• _REQUIRED WORK_:
Below are some entries. Transcribe the lines from the one holding "You are a GUI" to the one holding "Given: Jump to the Conclusion section", inclusive, but not the pictures among them.

[Extracted data entries]

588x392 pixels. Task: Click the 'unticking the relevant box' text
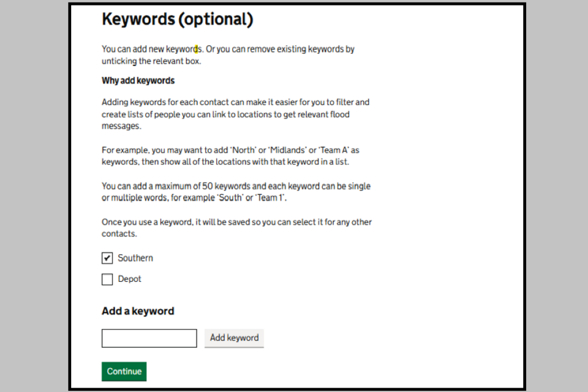click(x=151, y=61)
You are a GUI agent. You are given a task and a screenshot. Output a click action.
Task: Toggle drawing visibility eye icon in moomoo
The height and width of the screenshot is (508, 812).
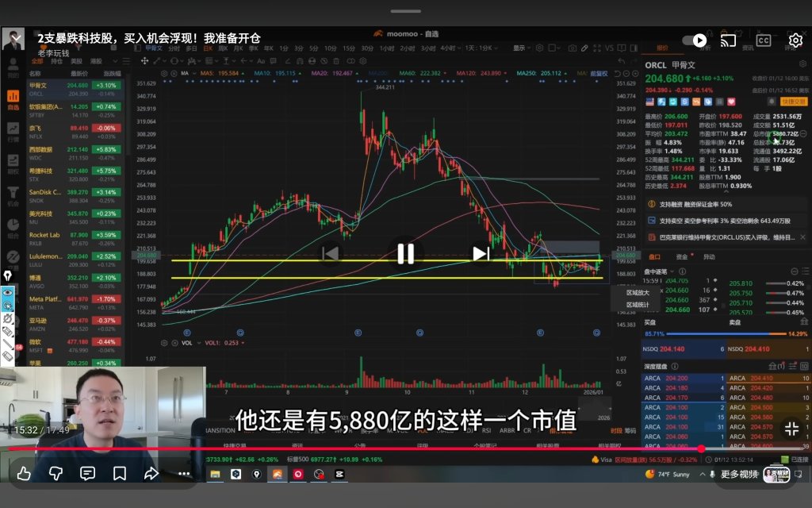[8, 292]
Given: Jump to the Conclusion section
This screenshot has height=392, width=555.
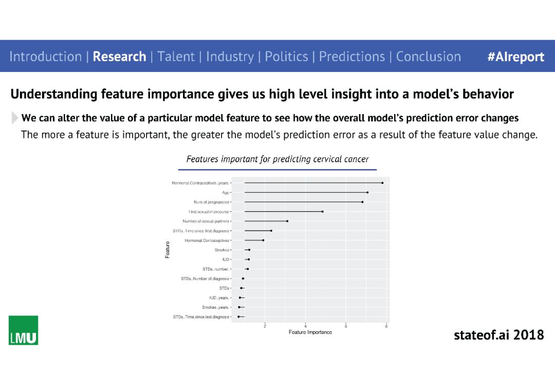Looking at the screenshot, I should [x=428, y=57].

• _RESPONSE TO THIS EXERCISE_:
You are a GUI agent. You are given a task and a screenshot. Output a click action.
Task: Toggle drawing visibility eye icon in moomoo
The height and width of the screenshot is (508, 812).
[8, 292]
Given: Jump to the Conclusion section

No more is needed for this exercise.